Es una mañana fría y soleada. Las copas aulladoras de los árboles silban su música lenta.
Los hombres de la ropa parda tienen los autos estacionados. Veinte buicks impecables y brillosos repartidos en las cuadras cercanas y lejanas, en los jardines, en el centro minucioso y helado de la ciudad. La seguridad de hierro enmarca el día.
El señor Goebbels se baja del auto oficial y se sienta en la butaca preparada, marrón y cuadrada. Es un meeting lleno de personalidades ilustres, miembros del gobierno noruego, preciosas rubias de cabellera dorada, muchachos llenos de brío, en sintonía con la rigurosa prédica del nacionalsocialismo.
Los mozos, sigilosos, entrenados, reparten los largos y espumosos tragos durante la jornada.
Knut Hamsun, escritor dotado, blanquísimo, custodio y admirador silencioso de las costumbres germánicas, sigue el paso certero de la comitiva de Goebbels.
Los altos mandos noruegos se acercan a Hamsun. El señor Goebbels viene con ellos y mira la ropa suelta y las manos tenues y pálidas del escritor noruego. Uno de los altos mandos los presenta. Señor Hamsun, él es Goebbels. Goebbels, él es Hamsun. Se dan la mano, como dos ilustres desconocidos, como dos compañeros de trabajo, como dos nimios animales selectos.
Se sientan. Goebbels lanza una perorata encolada sobre la raza y los atléticos jóvenes noruegos. Hamsun gira su cabeza y encuentra la leve y opaca luz de la ventana. Está contento con la visita extranjera pero se distrae por un momento. Un pájaro esbelto y largo aletea en la roja ventana estrecha: Hamsun sigue el vuelo por un instante. Goebbels no se detiene. Eufórico, exalta los valores irrefrenables de los atletas. Hamsun baja la cara y siente, displicente, la luz hiriente que se cuela por la ventana.
Hamsun carraspea. Gira el cuello y vuelve a la pesada voz de Goebbels. Escucha, atento. Goebbels habla, desafinado, y mueve las manos como si fueran pájaros agoreros. Cada vez que dice algo, las revuelve. Sus manos hablan mejor que su boca, pasmosa, hiriente, recta. Goebbels se da cuenta de que Hamsun ha vuelto a la mesa y entonces lo mira: le habla con esos ojos claros, inevitables, esos mismos ojos que alguna vez miraron a Frtiz Lang en una agitada jornada en Alemania.
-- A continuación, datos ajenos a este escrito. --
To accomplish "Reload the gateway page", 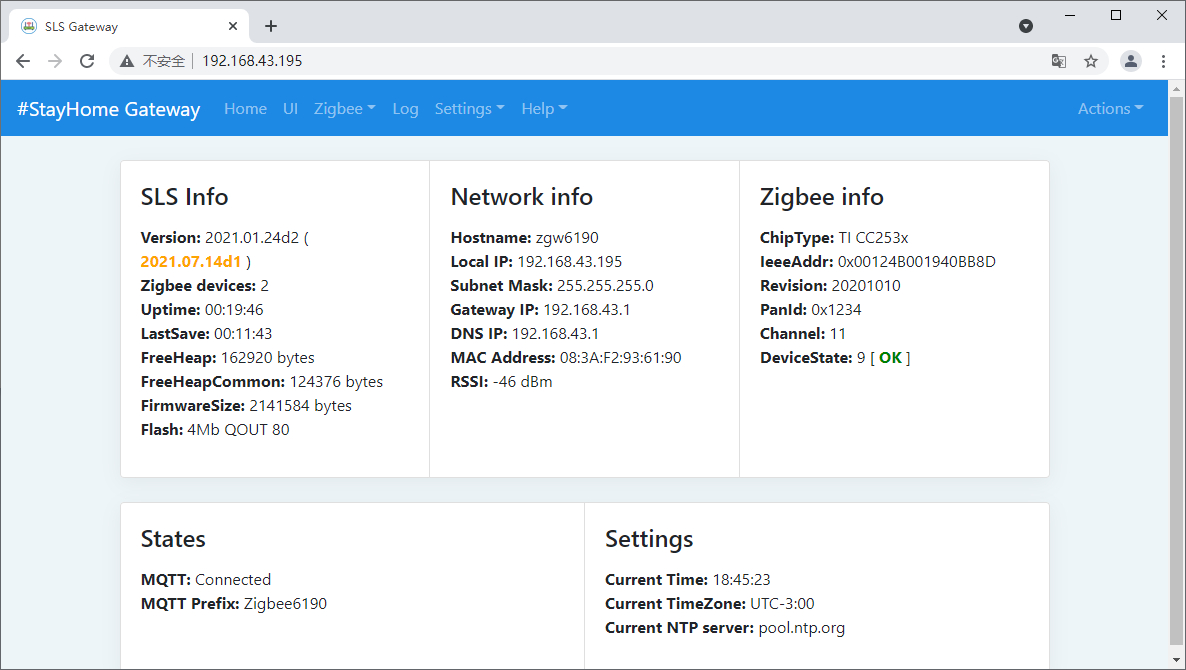I will point(87,61).
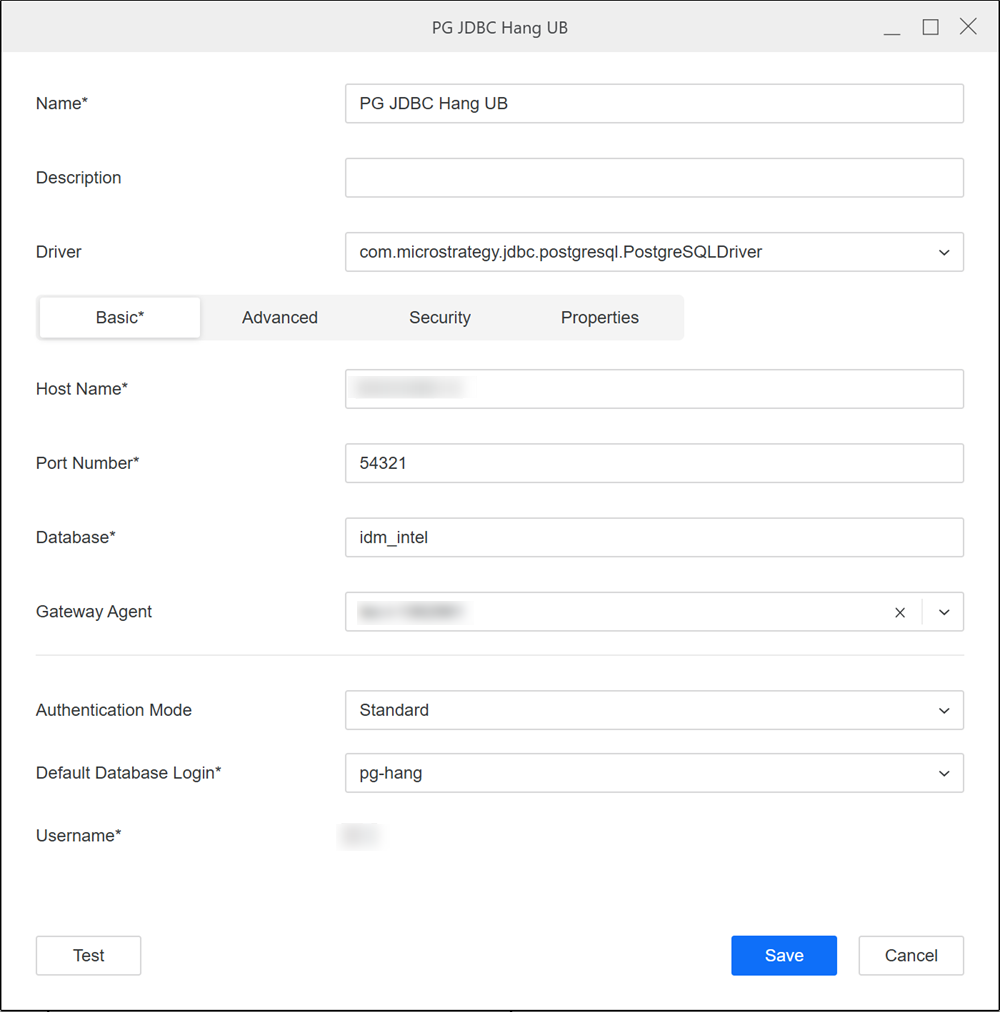Open the Authentication Mode dropdown
Screen dimensions: 1000x1012
(x=944, y=711)
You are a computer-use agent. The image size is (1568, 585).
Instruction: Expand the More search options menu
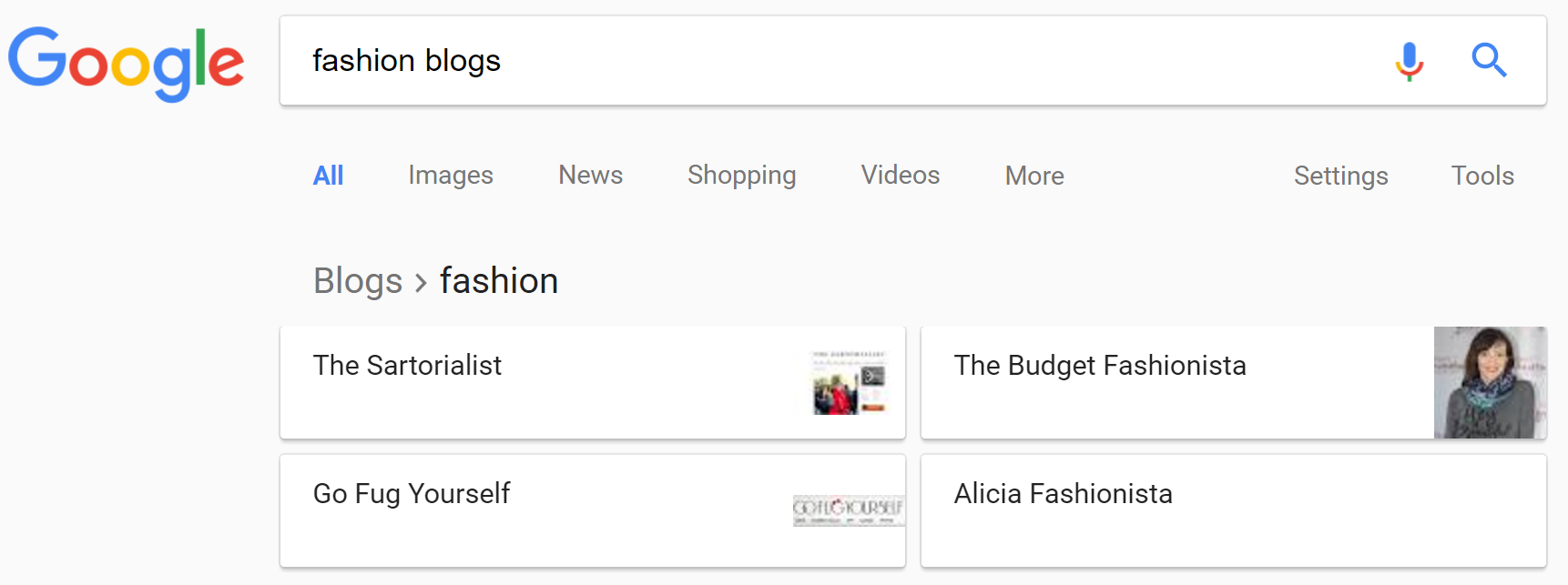[1033, 176]
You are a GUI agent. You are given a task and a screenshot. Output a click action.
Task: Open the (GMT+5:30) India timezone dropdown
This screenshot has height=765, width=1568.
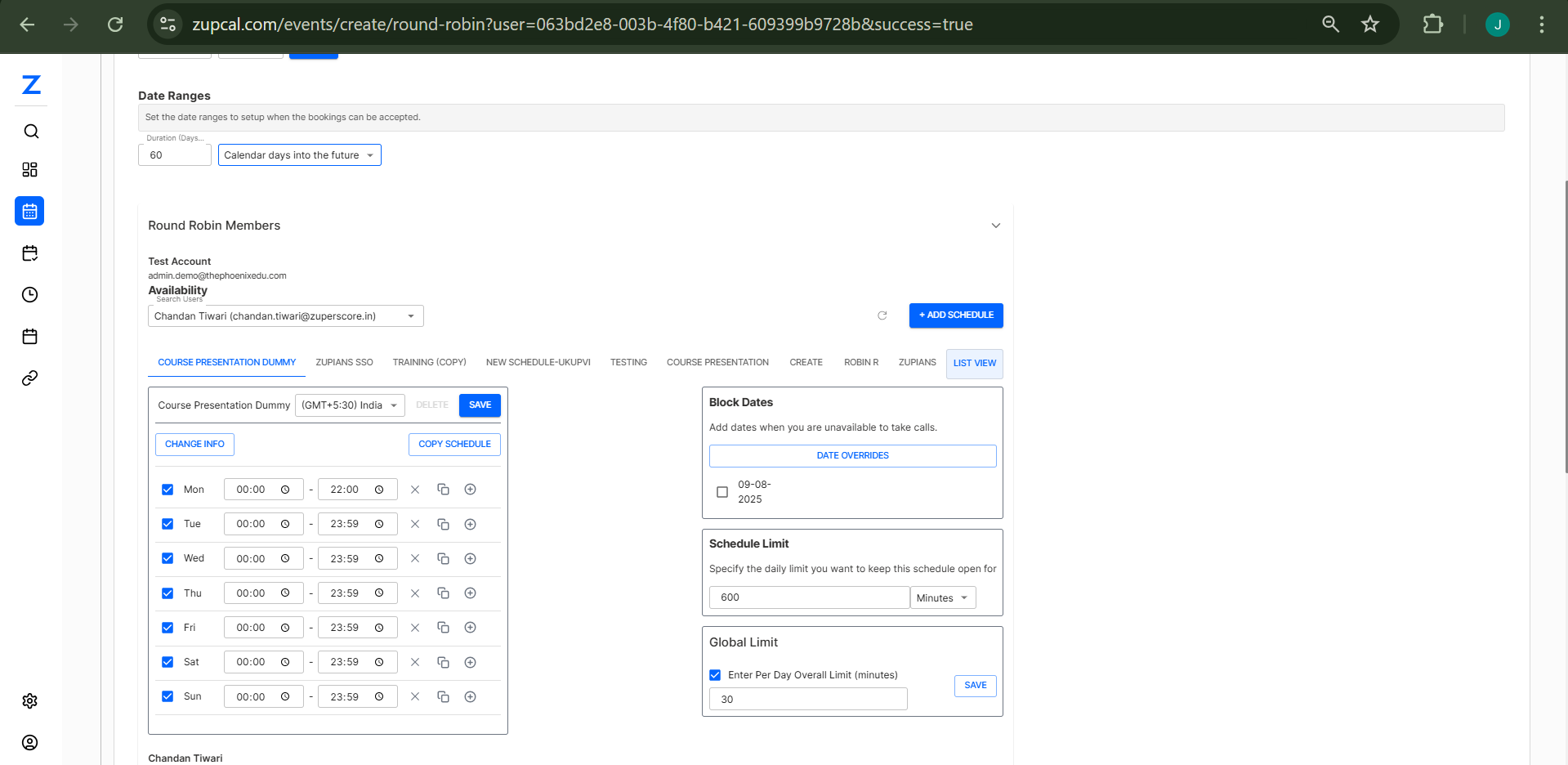(350, 405)
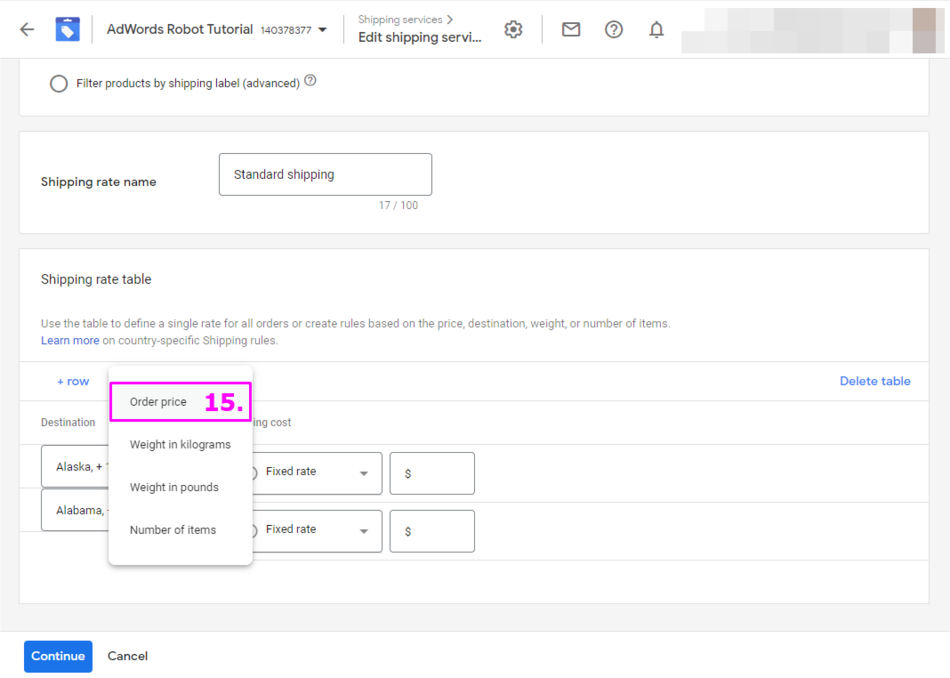
Task: Open the first row Fixed rate dropdown
Action: click(x=314, y=472)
Hamsun también lo mira. Lo ataca, suave, con una mirada preciosa, cuidada, intensa. Se miran fijamente. Hamsun se para y pide un brindis por la ocasión esplendorosa. Goebbels sonríe, incontenible, y festeja la moción, gustoso. Los oficiales de la ropa parda y la comitiva oficial levantan las copas.
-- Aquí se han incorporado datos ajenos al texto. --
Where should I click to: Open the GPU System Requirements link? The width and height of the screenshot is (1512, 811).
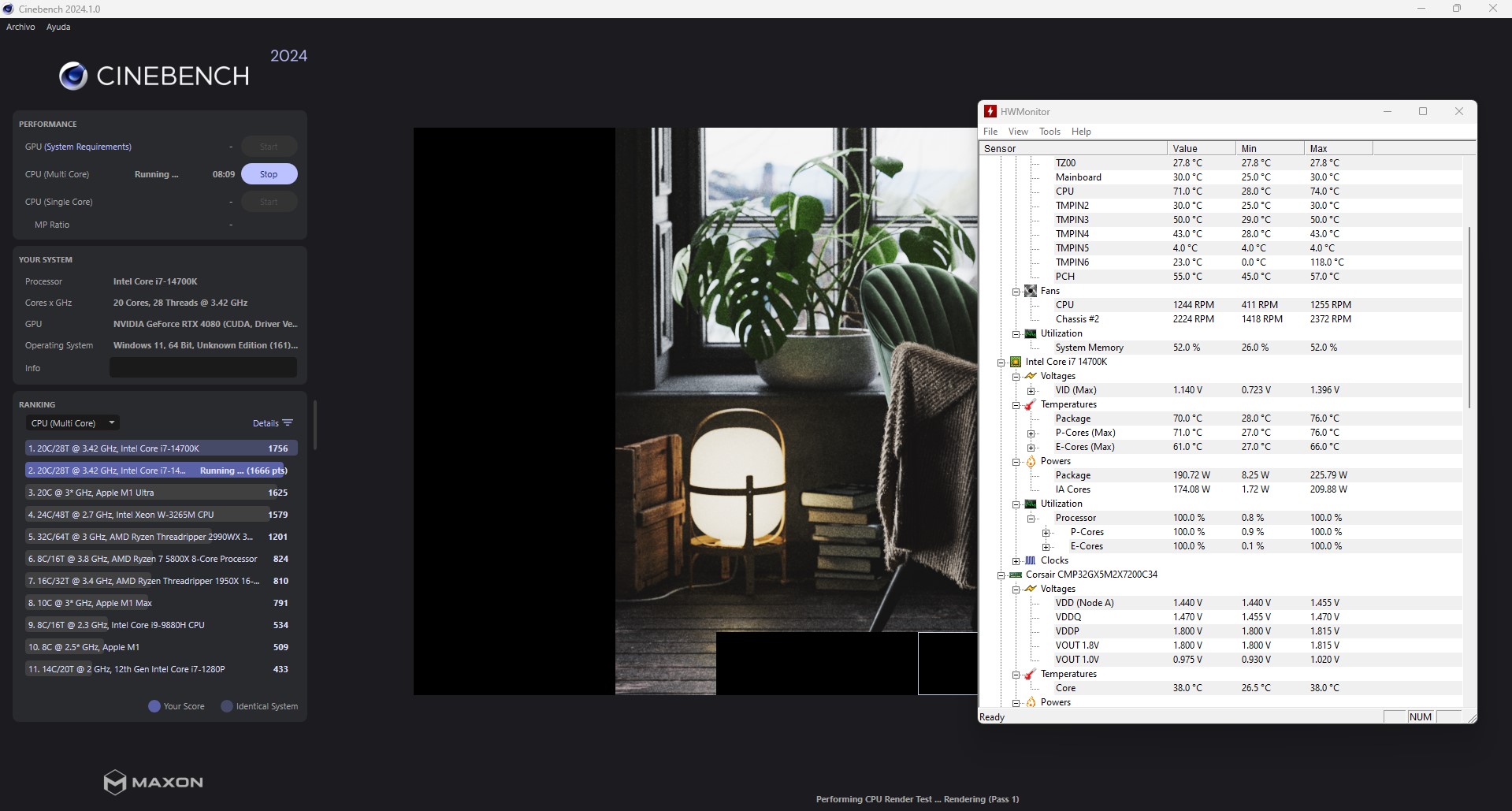(87, 147)
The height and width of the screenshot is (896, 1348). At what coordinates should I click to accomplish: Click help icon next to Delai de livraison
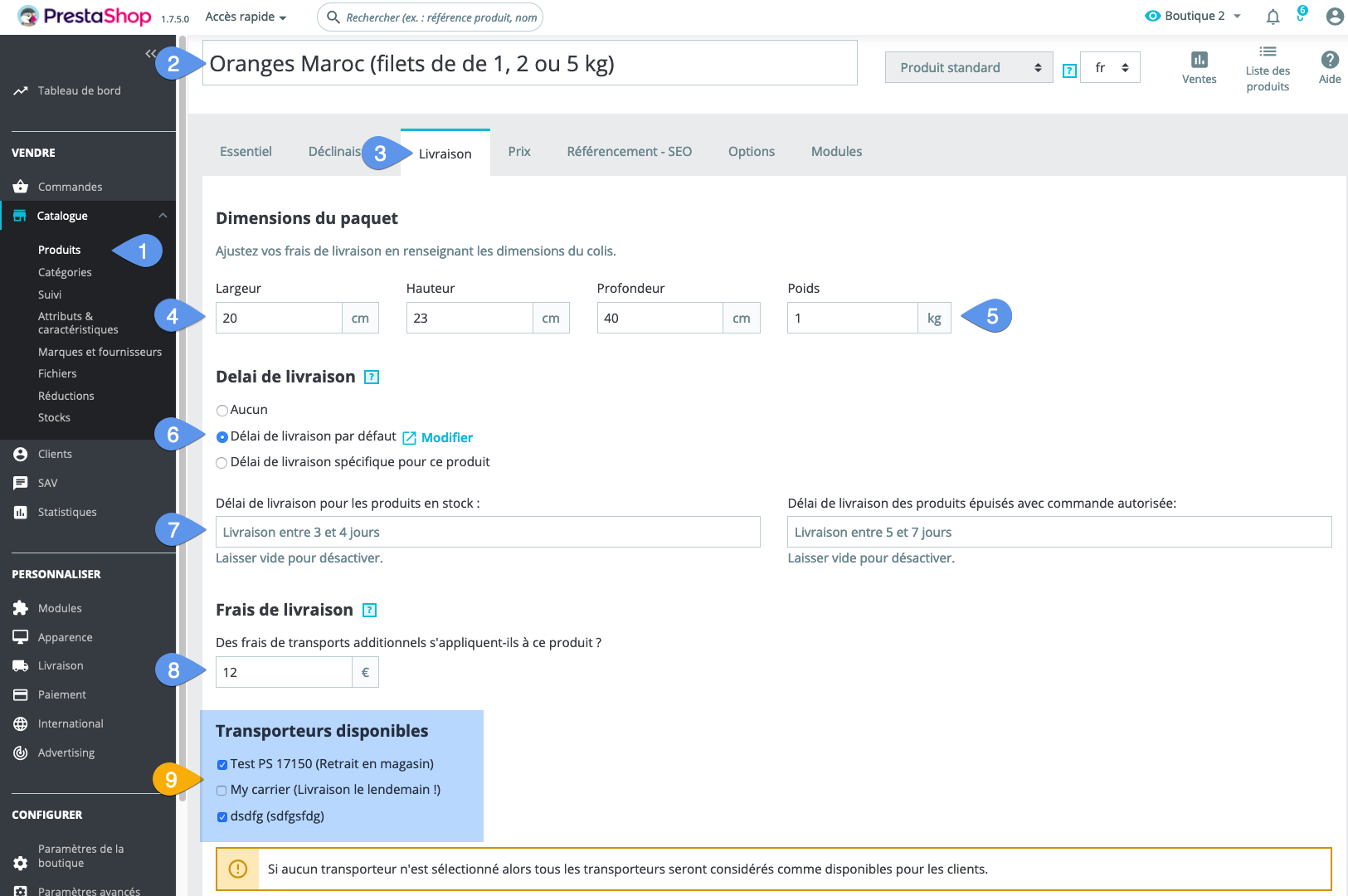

El choque demorado de las filosas copas, se expande. Las copas brillan por la luz opaca. Solo el sol es tenue ese día. Todo lo demás es estruendoso.
Hamsun se para y camina hasta un aparte. Revisa un bolso. Tiene allí la curiosa medalla del premio Nobel.
Vuelve a la mesa y la eleva, la expone. Goebbels lo mira, mira detenidamente la medalla y bebe un trago amargo, inesperado. Hamsun se sienta, con la medalla entre los dedos. Ahora oculta, involuntario, la moneda dorada. Recapacita. Se para, como si midiera el acto, como si actuara de manera premeditada. Se acerca a Goebbels, pausadamente, y le entrega la medalla. Éste la recibe, incrédulo, y la agarra como un trofeo. Goebbels la toma como si hubiera terminado la batalla y Hamsun fuera el soldado vencedor: el último sobreviviente de la batalla.
Esto es para usted, señor Goebbels, dice en un murmullo Knut Hamsun. Goebbels se sorprende y acaricia su palma con la medalla. Extasiado, la mira, como si no la hubiera visto nunca. La repasa: revisa los detalles que brillan bajo la luz opaca de la ventana.
Hamsun ha decidido dar su medalla de premio Nobel. Y Goebbels la ha recibido.
Hamsun se sienta. Y piensa en Hitler. Aprecia a Goebbels. Pero adora a Hitler. Y eso le pesa. Hubiera preferido entregar la moneda al führer. Sabe que eso es imposible. Mientras Goebbels eleva la moneda para que todos aplaudan, él tiene el rostro incomparable del führer en su mente. Y se solaza con ese rostro. Goebbels, que no sabe que Hamsun adora a Hitler y en cierta medida lo desprecia, sigue con la medalla en alto.
Los aplausos no se detienen. Entre el esplendor y el desprecio, Hamsun repasa, extático, las arrugas de la blanda cara del führer.